A description/proof of that map image of intersection of sets is contained in intersection of map images of sets
Topics
About: set
The table of contents of this article
Starting Context
- The reader knows a definition of map.
Target Context
- The reader will have a description and a proof of the proposition that for any map between sets, the map image of any intersection of subsets is contained in the intersection of the map images of the subsets.
Orientation
There is a list of definitions discussed so far in this site.

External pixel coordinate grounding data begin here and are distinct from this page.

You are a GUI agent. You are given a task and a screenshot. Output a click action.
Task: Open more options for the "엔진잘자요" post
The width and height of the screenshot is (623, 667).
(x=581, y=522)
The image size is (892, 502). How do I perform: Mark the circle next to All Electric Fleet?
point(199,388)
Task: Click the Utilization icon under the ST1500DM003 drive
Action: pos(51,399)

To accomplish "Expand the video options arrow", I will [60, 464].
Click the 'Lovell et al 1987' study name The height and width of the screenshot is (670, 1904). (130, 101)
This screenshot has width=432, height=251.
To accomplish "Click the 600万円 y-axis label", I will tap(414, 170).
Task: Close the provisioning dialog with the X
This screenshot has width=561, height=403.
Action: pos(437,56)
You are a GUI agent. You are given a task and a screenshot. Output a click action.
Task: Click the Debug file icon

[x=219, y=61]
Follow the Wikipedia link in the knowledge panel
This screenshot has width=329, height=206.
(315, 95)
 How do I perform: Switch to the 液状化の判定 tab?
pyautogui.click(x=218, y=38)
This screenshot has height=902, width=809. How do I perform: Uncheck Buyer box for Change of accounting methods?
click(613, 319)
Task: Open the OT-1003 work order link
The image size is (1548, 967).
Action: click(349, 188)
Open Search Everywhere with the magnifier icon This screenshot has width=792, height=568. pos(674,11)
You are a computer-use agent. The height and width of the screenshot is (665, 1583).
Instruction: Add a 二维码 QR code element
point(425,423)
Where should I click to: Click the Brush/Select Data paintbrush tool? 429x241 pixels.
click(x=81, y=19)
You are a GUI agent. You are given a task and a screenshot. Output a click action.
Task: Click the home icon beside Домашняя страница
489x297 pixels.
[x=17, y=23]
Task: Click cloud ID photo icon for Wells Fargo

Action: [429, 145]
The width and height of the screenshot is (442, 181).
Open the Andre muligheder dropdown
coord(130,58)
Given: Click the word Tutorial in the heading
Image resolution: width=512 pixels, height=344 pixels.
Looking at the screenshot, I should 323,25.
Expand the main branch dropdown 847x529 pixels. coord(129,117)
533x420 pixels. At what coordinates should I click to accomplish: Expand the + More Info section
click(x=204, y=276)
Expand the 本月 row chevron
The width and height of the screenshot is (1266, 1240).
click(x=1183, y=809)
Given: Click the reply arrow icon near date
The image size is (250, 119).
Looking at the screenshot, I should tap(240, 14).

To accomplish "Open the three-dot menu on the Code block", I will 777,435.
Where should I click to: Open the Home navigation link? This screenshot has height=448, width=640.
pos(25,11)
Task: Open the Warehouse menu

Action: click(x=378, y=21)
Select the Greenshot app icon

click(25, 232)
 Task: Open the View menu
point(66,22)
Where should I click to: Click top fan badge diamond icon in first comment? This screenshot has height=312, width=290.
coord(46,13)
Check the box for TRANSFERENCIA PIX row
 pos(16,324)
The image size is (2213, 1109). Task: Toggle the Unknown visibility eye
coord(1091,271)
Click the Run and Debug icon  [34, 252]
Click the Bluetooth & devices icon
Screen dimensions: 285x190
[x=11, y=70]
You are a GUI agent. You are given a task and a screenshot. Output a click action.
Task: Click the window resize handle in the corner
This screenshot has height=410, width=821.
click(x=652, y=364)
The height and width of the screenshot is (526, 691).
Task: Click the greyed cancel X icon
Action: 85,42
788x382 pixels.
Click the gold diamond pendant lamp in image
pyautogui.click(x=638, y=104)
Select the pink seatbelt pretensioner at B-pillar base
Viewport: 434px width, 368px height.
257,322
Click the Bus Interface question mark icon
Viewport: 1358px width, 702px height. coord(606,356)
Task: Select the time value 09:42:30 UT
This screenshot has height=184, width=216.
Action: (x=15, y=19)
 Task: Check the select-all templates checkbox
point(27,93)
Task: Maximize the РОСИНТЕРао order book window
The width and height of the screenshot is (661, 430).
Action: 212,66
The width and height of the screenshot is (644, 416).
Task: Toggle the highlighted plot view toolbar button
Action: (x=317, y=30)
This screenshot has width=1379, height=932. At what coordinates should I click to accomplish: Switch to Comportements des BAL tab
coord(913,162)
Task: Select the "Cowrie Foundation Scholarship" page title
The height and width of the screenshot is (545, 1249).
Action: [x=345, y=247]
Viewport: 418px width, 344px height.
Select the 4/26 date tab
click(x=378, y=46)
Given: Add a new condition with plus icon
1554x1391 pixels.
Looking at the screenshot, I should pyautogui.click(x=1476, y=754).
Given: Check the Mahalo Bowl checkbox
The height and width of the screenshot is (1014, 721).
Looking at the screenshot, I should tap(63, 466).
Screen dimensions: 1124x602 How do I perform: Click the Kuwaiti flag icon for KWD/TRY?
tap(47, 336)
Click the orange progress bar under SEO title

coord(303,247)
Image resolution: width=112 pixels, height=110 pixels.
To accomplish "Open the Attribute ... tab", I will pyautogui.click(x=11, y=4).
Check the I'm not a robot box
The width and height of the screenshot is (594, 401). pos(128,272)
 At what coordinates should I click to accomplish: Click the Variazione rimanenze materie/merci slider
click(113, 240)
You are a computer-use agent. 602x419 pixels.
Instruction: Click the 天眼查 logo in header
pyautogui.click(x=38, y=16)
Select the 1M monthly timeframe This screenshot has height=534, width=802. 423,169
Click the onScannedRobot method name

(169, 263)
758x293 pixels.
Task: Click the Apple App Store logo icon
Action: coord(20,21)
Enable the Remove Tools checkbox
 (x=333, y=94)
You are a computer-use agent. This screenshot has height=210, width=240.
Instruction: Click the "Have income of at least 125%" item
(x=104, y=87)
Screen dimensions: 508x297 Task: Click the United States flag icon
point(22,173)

There is a list of propositions discussed so far in this site.
Main Body
1: Description
For any sets, \(S_1\) and \(S_2\), any map, \(f: S_1 \rightarrow S_2\), and any possibly uncountable number of subsets of \(S_1\), \(S_{1_\alpha} \subseteq S_1\), the map image of the intersection of the subsets, \(f (\cap_\alpha S_{1_\alpha})\), is contained in the intersection of the map images of the subsets, \(\cap_\alpha f (S_{1_\alpha})\), which is, \(f (\cap_\alpha S_{1_\alpha}) \subseteq \cap_\alpha f (S_{1_\alpha})\).
2: Proof
For any \(p \in f (\cap_\alpha S_{1_\alpha})\), there is a \(p' \in \cap_\alpha S_{1_\alpha}\) such that \(p = f (p')\), which means that \(p' \in S_{1_\alpha}\) for every \(\alpha\). So, \(p \in f (S_{1_\alpha})\) for every \(\alpha\). So, \(p \in \cap_\alpha f (S_{1_\alpha})\).
3: Note
\(f (\cap_\alpha S_{1_\alpha}) = \cap_\alpha f (S_{1_\alpha})\) does not necessarily hold as is proved in another proposition.
\(f (\cup_i S_{1_i}) = \cup_i f (S_{1_i})\) always holds as is proved in another proposition.